WHAT THIS TASK INVOLVES: Among the entries below, find the lines holding "computer" and copy them.

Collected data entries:
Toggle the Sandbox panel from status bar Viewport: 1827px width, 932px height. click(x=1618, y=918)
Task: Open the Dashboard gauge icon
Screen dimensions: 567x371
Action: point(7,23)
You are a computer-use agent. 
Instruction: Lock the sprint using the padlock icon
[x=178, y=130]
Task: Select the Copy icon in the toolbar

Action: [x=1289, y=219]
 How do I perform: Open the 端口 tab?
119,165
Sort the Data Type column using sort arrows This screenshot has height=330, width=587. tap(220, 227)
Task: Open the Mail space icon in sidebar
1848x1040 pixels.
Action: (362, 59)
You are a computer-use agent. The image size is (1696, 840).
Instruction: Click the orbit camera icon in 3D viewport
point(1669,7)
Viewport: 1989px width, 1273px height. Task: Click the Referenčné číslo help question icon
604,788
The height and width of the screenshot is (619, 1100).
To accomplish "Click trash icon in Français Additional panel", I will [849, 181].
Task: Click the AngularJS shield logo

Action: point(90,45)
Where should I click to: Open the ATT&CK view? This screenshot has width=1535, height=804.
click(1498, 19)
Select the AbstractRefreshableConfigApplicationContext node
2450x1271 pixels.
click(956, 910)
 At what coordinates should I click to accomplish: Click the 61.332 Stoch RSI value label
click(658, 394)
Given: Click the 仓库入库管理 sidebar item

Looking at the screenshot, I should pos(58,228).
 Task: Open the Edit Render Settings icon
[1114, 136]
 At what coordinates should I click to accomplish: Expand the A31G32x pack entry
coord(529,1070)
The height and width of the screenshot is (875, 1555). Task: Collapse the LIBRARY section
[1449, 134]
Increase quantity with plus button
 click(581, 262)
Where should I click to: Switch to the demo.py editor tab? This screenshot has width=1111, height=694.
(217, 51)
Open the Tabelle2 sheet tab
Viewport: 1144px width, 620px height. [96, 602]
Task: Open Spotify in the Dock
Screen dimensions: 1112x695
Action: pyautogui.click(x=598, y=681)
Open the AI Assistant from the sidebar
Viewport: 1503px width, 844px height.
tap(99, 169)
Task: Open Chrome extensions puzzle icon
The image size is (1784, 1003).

OUTPUT OF THE TASK:
You are a computer-use agent. 
You are a computer-use agent. The image size is (1696, 840).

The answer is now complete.